Pear and Chocolate Tart

12-PearTartPlatter-100Pear Tart with Chocolate & Almonds

A lovely, fairly easy-to-throw-together dessert.  Pears and chocolate together — Truly decadent!

I’ve tried this with Pecans, as well as Almonds — Either works wonderfully.  I’ve made this with chocolate-chips (morsels) but feel they did not ‘melt’ very well.  I would rather chop a finer ‘baking’ Chocolate (shaved with a serrated knife) for a better melt and texture.

Serve with Whipped Cream or Creme Fraiche.

Ingredients / Prep:

1 cup all-purpose Flour

1 tbsp. Baking Powder

1/4 tsp. Salt

3 large Eggs (room-temperature)

1/2 cup (1 stick) unsalted Butter

3/4 cup Sugar

1/2 tsp. Almond Extract (or Vanilla)

2 Pears (Bosc or d’Anjou) — Peeled, in a small dice

1/2 cup semi-sweet Baking Chocolate — Finely chopped/shaved

1/2 cup Almonds (or Pecans. or Walnuts) — Chopped

Powdered Sugar

Instructions / Assembly:

Preheat oven to 350 degrees F.  Butter and dust a 9 inch springform pan with flour.

Take out 3 large Eggs from the refrigerator and set aside till room temperature.  Measure out the Flour, Baking Powder, and Salt — Set aside.

Melt Butter in microwave — Or if desired, brown the Butter in a small saucepan.  Watch carefully and stir to prevent burning.  When just a hint of golden, turn off heat — Set aside.

Peel and dice the Pears — Cover with plastic and set aside.
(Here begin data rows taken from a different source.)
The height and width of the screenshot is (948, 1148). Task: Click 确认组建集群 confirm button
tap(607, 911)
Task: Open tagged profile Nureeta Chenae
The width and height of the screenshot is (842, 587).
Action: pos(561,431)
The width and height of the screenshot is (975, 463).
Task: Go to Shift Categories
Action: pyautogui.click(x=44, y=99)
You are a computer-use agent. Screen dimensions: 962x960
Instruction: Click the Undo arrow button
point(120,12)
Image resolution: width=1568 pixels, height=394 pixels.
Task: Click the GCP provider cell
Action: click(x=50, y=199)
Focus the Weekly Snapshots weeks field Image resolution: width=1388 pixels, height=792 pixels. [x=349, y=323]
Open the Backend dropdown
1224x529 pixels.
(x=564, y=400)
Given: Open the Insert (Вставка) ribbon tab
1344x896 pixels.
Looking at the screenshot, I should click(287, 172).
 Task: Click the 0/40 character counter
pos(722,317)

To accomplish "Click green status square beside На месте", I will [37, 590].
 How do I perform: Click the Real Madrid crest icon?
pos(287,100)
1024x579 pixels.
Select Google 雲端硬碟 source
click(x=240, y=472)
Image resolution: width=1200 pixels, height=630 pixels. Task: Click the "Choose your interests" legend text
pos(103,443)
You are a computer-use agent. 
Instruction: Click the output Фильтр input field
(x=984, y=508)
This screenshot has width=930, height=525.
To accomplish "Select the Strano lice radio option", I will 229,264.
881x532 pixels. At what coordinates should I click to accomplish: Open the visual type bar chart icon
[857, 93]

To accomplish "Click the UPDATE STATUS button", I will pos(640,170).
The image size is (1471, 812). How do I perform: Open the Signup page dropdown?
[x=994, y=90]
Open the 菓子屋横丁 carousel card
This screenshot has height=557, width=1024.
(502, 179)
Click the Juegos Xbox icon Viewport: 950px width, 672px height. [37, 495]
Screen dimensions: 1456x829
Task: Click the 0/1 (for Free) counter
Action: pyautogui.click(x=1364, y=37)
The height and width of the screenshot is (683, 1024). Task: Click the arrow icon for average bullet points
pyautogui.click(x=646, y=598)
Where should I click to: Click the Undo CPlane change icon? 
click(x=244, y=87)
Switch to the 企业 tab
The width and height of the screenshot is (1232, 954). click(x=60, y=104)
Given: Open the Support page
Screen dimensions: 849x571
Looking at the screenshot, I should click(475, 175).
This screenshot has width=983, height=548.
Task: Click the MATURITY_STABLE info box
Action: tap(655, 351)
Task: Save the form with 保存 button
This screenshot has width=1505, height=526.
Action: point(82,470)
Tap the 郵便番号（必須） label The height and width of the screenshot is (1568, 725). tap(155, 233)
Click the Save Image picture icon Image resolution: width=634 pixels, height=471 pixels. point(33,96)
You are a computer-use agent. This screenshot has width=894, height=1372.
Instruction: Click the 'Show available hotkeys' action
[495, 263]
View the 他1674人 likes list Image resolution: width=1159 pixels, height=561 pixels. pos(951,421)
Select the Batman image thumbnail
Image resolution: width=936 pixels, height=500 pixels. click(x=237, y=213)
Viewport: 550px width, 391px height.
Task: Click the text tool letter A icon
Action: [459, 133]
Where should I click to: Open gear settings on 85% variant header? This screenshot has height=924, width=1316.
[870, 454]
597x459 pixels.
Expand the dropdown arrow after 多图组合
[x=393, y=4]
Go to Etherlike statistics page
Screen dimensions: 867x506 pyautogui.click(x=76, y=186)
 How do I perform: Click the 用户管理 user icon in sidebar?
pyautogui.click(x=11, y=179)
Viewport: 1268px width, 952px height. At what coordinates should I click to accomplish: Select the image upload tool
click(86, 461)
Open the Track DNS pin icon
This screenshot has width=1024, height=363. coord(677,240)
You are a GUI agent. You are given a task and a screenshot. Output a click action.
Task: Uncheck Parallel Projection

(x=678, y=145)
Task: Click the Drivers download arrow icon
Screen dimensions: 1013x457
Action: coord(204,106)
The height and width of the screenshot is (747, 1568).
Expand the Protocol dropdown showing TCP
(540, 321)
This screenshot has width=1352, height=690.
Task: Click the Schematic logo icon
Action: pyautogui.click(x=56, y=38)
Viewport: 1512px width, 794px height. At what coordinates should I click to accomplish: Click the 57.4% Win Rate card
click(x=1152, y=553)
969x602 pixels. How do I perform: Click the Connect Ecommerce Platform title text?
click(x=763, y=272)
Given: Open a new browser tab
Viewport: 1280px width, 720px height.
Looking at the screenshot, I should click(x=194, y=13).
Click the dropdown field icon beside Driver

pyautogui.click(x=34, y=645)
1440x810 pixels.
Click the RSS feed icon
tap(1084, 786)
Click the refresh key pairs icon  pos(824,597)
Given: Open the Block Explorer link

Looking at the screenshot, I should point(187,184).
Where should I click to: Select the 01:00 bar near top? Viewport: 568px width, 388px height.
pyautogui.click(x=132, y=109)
In a medium/large mixing bowl, beat the Eggs with a mixer until it triples in size (about 5-6 minutes).  Add the Almond Extract, then gradually add the Sugar while still mixing.  With a spatula, mix/fold in HALF the Flour Mixture, alternately with HALF the melted Butter.  Repeat with remaining Flour Mixture and Butter — Again, mix/fold with spatula till fully incorporated.

Pour the batter into the cake pan; then evenly sprinkle the Pears, Almonds, and chopped Chocolate on top.  Bake for about 30-35 minutes or till a toothpick comes out clean.  Let it cool for a bit, then remove from ‘ring’ of pan; dust with Powdered Sugar.